## ЗАДАНИЕ
Объясните по исходному отрывку, почему лекифы с белыми фонами «приближают к душе». Назовите причины, которые приводит сам текст.

## ИСХОДНЫЙ ОТРЫВОК

* * *

На Афон - Борис Константинович Зайцев
Легкою, но неглубокою радостью радуешься на танагрские статуэтки, опять жалеешь, что так мало знаешь Праксителя, отголосок его света, изящества и аттической сдержанности есть в этих приятных фигурах. Ничего крупного. Малая жизнь, быть далеко до мировых тем (прачки, ссыпка зерна, хозяйка несет хлеб), но любовь к жизни и чувство её, легкость, с какой безымянный ремесленник лепит милые существа. Возвращаясь из Салоник в Афины по железной дороге, я в Фивах на станции, (недалеко от Танагры) видел все это одушевленным: Фиванские девочки, терракотовые от загара, полуголодные и полуодетые продавали проезжим – холодную воду! – больше и предложить то им нечего. Амфоры в этой водою, чернофигурные, держали на слабом плече и просительно взглядывали на проезжих, с платформы.
К отделу искусства «милого сердцу» причисляю и еще некоторые вазы. Особенно – же лекифы с белыми фонами, тонким и острым рисунком, остатками красок. Лекифы относятся к погребальным сосудам[255]. В них хранилось благоуханное масло, и художник изображал на них меланхолические мотивы (крылатые гении Сна и Смерти опускают в могилу умершего, Гермес ведет усопшего в лодке Фарона и т. п.). Красота фона и бледно-выцветших красок живописи на нем, легкость и спиритуальность, проникнутая тонкой печалью, сама прелесть свободного и простого рисунка, все как-то приближает к душе. Это немногие вещи здесь, которые и теперешний человек ощущает почти своими, нет жуткого расстояния. Странно сказать, но в лекифах есть романтизм, черта редкая в Греции.

* * *

## ИСХОДНЫЕ ДАННЫЕ
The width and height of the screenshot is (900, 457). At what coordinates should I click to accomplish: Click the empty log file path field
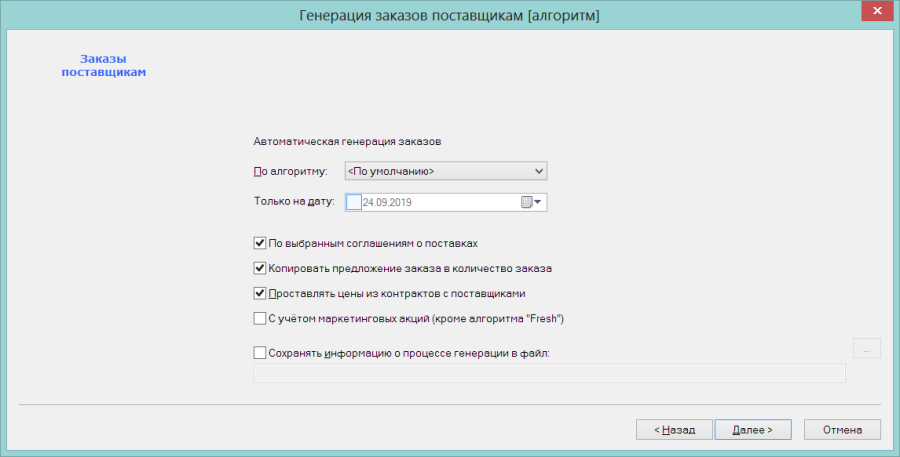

* * *

## РЕЗУЛЬТАТ ЗАДАНИЯ
К душе их приближают красота белого фона и бледно-выцветших красок росписи, лёгкость и спиритуальность, проникнутая тонкой печалью, и прелесть свободного и простого рисунка. Поэтому и теперешний человек ощущает эти вещи почти своими, без жуткого расстояния.